▶ [EXERCISE]: Write out only the tail of the records, beginning at the line containing "Click MBottjer's blue verified checkmark" and including the last line, exactly as written.

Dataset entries
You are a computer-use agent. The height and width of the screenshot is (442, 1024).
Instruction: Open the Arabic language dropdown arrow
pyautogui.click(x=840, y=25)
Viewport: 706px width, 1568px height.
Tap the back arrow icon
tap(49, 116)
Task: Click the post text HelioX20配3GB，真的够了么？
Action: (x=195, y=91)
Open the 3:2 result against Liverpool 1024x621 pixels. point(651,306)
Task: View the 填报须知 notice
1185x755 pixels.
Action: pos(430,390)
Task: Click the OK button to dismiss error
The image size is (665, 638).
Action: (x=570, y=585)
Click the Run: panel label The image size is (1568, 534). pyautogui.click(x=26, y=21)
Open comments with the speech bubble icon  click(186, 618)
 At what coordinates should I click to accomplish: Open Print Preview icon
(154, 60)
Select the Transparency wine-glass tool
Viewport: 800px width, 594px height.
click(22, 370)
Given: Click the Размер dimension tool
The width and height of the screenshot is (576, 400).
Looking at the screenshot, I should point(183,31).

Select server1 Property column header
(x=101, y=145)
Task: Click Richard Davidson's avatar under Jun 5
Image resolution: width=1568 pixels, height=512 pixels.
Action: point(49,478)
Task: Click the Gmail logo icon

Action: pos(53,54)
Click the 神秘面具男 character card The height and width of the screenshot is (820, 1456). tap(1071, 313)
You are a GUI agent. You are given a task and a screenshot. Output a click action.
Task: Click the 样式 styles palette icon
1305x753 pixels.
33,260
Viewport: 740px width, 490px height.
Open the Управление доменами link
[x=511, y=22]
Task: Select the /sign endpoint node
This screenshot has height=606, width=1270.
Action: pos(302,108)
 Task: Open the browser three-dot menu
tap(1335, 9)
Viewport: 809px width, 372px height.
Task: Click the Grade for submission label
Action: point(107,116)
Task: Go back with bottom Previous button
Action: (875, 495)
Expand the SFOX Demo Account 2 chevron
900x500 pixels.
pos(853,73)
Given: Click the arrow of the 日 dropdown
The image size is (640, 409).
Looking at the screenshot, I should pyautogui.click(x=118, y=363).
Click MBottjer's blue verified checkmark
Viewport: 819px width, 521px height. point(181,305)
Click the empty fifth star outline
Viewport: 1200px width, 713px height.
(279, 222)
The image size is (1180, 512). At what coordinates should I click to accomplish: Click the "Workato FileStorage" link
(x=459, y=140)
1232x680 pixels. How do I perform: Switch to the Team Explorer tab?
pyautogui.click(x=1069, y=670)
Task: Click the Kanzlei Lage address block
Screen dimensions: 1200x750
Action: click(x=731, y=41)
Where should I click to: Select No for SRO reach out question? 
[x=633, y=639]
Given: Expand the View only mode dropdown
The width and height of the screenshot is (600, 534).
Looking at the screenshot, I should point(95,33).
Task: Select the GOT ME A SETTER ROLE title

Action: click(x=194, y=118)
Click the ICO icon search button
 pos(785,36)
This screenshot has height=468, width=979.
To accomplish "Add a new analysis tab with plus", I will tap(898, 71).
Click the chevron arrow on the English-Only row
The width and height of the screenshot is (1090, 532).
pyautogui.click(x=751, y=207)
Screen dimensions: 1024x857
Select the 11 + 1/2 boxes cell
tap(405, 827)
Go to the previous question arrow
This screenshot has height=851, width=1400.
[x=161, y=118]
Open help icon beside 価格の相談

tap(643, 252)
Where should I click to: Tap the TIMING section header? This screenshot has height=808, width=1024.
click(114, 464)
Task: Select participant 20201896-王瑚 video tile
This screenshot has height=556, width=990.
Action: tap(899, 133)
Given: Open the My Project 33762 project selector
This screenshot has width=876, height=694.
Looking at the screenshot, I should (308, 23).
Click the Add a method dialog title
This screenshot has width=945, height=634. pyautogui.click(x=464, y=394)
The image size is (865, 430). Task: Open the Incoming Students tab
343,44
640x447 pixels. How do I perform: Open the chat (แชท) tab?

▶ [YOUR SOLUTION]:
Click MBottjer's blue verified checkmark
Viewport: 819px width, 521px height. point(181,305)
Click the empty fifth star outline
Viewport: 1200px width, 713px height.
(279, 222)
The image size is (1180, 512). At what coordinates should I click to accomplish: Click the "Workato FileStorage" link
(x=459, y=140)
1232x680 pixels. How do I perform: Switch to the Team Explorer tab?
pyautogui.click(x=1069, y=670)
Task: Click the Kanzlei Lage address block
Screen dimensions: 1200x750
Action: click(x=731, y=41)
Where should I click to: Select No for SRO reach out question? 
[x=633, y=639]
Given: Expand the View only mode dropdown
The width and height of the screenshot is (600, 534).
Looking at the screenshot, I should point(95,33).
Task: Select the GOT ME A SETTER ROLE title

Action: click(x=194, y=118)
Click the ICO icon search button
 pos(785,36)
This screenshot has height=468, width=979.
To accomplish "Add a new analysis tab with plus", I will tap(898, 71).
Click the chevron arrow on the English-Only row
The width and height of the screenshot is (1090, 532).
pyautogui.click(x=751, y=207)
Screen dimensions: 1024x857
Select the 11 + 1/2 boxes cell
tap(405, 827)
Go to the previous question arrow
This screenshot has height=851, width=1400.
[x=161, y=118]
Open help icon beside 価格の相談

tap(643, 252)
Where should I click to: Tap the TIMING section header? This screenshot has height=808, width=1024.
click(114, 464)
Task: Select participant 20201896-王瑚 video tile
This screenshot has height=556, width=990.
Action: tap(899, 133)
Given: Open the My Project 33762 project selector
This screenshot has width=876, height=694.
Looking at the screenshot, I should (308, 23).
Click the Add a method dialog title
This screenshot has width=945, height=634. pyautogui.click(x=464, y=394)
The image size is (865, 430). Task: Open the Incoming Students tab
343,44
640x447 pixels. How do I perform: Open the chat (แชท) tab?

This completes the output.